A quick note for McNeil fans, she recently signed with Dark Horse Comics after years of self-publishing. She said the relationship is great so far, but still new. It’ll be interesting to see how or if the books change.
Spring boarding from Amos’ post on Thursday’s Discover panel, I want to delve into some unexplored tension. The panel focused on how science could make storytelling better, and it included a mix of scientists and TV writers.
Jamie Paglia (Co-creator of Eureka) conceded that sometimes he’s had to “stretch the boundaries a little thin for my comfort zone,” and he was somewhat abashed thinking of those moments.

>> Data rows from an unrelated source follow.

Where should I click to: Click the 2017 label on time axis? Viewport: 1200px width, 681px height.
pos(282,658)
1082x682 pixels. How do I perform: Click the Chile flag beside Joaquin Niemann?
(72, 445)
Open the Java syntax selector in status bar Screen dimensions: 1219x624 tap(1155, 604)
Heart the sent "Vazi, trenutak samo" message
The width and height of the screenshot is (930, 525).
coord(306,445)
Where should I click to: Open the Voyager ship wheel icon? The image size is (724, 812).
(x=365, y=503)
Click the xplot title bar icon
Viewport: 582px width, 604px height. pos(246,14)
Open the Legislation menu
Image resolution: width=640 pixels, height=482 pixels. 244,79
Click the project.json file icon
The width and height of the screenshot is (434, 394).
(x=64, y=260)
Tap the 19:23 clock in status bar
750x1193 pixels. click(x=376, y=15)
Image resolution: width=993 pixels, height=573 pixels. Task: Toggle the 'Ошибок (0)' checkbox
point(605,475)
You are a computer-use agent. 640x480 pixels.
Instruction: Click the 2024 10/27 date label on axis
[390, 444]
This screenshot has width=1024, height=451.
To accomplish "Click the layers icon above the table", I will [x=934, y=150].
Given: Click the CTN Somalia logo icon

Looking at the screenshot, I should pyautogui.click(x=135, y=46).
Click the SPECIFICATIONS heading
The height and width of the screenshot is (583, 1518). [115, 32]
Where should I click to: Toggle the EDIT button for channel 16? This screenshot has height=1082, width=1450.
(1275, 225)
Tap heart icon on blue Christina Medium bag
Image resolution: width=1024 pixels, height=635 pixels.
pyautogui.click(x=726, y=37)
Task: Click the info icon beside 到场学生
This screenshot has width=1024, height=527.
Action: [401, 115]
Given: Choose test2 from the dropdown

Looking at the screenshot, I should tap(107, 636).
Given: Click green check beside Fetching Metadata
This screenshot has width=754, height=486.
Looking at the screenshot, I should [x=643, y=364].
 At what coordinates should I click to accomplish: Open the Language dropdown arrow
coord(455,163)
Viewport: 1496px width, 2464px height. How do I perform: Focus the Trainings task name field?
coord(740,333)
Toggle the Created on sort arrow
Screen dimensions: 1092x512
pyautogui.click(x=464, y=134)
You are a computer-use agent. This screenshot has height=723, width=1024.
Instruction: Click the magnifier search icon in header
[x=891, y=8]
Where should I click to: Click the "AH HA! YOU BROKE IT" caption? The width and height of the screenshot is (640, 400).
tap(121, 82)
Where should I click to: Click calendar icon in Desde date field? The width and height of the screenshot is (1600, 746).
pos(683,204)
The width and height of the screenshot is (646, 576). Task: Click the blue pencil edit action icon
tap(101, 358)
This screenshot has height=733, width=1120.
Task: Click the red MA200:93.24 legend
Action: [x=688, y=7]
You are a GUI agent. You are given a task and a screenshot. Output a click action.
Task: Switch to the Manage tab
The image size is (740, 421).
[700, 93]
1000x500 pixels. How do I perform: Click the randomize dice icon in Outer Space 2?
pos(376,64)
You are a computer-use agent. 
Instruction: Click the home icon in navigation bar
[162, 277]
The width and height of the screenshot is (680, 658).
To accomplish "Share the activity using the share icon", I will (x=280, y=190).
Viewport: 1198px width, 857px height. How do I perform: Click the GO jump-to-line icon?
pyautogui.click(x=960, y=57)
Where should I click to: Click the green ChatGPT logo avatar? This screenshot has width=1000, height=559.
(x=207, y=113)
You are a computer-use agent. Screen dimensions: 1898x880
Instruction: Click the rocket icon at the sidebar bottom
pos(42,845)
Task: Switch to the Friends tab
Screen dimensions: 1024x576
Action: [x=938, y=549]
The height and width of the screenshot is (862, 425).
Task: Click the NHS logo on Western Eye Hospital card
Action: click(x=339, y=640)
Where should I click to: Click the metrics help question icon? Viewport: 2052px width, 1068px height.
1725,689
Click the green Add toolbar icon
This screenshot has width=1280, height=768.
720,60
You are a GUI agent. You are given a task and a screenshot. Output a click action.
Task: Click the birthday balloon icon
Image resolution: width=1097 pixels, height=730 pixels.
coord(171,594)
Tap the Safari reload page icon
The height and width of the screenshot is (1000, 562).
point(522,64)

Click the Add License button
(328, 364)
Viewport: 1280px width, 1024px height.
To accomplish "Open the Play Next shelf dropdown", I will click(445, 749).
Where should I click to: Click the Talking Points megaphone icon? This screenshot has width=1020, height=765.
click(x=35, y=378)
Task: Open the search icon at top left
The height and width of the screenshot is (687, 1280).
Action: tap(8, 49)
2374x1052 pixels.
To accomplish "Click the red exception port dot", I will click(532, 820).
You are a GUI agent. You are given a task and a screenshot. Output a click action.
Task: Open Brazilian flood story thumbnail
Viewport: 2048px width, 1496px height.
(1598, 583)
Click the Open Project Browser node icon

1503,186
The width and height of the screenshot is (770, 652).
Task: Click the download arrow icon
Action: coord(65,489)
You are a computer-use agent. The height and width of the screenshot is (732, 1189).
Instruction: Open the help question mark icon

But Fringe producer Zach Stentz threw down the gauntlet.
“Sometimes you have to break the rules to tell the story you want to tell,” he said, and ran a Fringe clip in which Olivia and Peter realize that Bell has extracted memories from Walter’s brain by removing actual pieces of Walter’s brain.
“He literally had his memories removed,” Stentz said. “We knew when we wrote it that memories aren’t stored in a discrete portion of your brain.”
Which I thought was a pretty direct challenge to Kevin Grazier, Sean Carroll, and Phil Plait, all scientists trying to make the case that accurate science can ratchet up the tension and provide a more satisfying resolution.
Alas, the argument never got going, and it left me wondering: where’s the line between acceptable and unacceptable scientific rule breaking?